• _What the exercise asks_
Output the entire listing without altering anything.

=== Data for analysis ===

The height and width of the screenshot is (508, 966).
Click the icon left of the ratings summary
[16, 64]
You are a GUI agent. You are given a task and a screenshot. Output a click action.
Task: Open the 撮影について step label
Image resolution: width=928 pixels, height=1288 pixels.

===

• _Answer area_
The height and width of the screenshot is (508, 966).
Click the icon left of the ratings summary
[16, 64]
You are a GUI agent. You are given a task and a screenshot. Output a click action.
Task: Open the 撮影について step label
Image resolution: width=928 pixels, height=1288 pixels.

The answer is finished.